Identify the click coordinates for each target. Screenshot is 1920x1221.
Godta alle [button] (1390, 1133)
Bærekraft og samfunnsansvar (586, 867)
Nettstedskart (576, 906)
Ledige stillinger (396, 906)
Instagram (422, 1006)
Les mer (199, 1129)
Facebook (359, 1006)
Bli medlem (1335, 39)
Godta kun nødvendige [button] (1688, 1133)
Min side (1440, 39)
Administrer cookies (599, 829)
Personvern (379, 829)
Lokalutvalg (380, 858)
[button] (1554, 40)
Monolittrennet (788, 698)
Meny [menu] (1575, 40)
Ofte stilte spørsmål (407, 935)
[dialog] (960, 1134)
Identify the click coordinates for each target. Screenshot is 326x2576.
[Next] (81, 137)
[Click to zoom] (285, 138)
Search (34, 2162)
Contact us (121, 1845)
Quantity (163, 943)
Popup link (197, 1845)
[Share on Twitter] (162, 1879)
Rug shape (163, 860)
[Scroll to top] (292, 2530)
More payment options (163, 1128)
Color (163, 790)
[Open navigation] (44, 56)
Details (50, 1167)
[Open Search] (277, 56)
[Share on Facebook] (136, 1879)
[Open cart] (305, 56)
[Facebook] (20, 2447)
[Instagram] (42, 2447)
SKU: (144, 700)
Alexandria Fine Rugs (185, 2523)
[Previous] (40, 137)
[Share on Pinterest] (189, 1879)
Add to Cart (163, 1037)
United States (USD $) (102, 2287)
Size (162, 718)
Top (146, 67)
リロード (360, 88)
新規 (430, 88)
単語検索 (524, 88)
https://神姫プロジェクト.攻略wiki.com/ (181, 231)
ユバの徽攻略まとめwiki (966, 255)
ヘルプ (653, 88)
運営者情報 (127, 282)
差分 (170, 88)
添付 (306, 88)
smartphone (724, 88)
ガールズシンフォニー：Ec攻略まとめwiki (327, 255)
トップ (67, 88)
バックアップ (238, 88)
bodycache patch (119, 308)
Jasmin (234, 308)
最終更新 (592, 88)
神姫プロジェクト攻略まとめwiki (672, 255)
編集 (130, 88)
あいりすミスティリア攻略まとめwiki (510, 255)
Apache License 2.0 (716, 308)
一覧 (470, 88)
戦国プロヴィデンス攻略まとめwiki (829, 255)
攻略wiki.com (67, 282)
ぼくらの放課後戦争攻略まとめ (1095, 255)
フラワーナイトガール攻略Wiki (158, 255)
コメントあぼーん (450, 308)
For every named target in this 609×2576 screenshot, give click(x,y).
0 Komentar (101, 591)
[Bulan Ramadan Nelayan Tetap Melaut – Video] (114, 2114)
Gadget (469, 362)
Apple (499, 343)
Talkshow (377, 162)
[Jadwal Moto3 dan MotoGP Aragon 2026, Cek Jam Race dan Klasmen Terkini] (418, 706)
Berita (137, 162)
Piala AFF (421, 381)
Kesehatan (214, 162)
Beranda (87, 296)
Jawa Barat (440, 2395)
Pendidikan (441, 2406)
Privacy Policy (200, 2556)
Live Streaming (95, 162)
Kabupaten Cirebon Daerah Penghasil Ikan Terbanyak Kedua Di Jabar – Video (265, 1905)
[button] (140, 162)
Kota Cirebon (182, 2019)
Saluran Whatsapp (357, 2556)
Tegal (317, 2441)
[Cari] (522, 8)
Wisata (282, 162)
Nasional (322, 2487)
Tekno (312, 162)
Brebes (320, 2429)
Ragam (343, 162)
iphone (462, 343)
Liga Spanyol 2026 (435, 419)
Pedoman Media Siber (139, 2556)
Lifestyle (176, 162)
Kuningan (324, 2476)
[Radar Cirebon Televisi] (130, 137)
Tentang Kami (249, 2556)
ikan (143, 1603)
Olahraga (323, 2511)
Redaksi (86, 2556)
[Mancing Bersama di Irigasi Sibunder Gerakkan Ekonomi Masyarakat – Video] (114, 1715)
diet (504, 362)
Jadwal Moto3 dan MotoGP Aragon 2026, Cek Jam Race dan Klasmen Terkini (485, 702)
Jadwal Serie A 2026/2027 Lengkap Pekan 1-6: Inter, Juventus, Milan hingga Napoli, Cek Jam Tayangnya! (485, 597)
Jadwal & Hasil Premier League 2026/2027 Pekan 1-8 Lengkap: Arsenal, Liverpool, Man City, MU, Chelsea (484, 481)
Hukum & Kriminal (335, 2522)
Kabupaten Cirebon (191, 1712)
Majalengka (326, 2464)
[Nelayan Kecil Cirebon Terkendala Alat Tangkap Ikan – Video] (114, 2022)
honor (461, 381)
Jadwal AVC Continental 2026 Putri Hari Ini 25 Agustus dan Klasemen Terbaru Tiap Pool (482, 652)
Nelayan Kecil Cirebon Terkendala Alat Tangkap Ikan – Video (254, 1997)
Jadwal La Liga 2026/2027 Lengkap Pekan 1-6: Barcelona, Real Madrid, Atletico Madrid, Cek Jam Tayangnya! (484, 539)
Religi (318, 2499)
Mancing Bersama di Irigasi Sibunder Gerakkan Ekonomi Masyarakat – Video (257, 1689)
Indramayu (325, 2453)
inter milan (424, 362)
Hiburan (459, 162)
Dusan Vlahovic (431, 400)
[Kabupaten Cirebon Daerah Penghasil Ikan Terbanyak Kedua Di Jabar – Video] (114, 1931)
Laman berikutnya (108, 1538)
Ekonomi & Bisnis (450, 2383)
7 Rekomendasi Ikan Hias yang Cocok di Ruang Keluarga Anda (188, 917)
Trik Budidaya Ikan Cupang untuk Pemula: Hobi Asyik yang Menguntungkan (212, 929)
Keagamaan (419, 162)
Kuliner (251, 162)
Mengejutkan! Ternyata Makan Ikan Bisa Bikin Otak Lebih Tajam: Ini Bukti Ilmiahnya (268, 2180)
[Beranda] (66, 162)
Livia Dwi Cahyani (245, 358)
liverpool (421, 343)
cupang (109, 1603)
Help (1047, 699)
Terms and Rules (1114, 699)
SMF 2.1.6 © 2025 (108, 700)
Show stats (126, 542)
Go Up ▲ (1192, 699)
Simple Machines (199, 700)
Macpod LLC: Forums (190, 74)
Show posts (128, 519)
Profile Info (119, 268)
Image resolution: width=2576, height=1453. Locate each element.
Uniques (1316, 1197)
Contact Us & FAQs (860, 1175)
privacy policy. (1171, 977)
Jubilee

---------------

• **About this task**: From the first line of the records through the line with "Facebook (359, 1006)", retype everything word for word, including both ends.

• **Response to this task**:
Identify the click coordinates for each target. Screenshot is 1920x1221.
Godta alle [button] (1390, 1133)
Bærekraft og samfunnsansvar (586, 867)
Nettstedskart (576, 906)
Ledige stillinger (396, 906)
Instagram (422, 1006)
Les mer (199, 1129)
Facebook (359, 1006)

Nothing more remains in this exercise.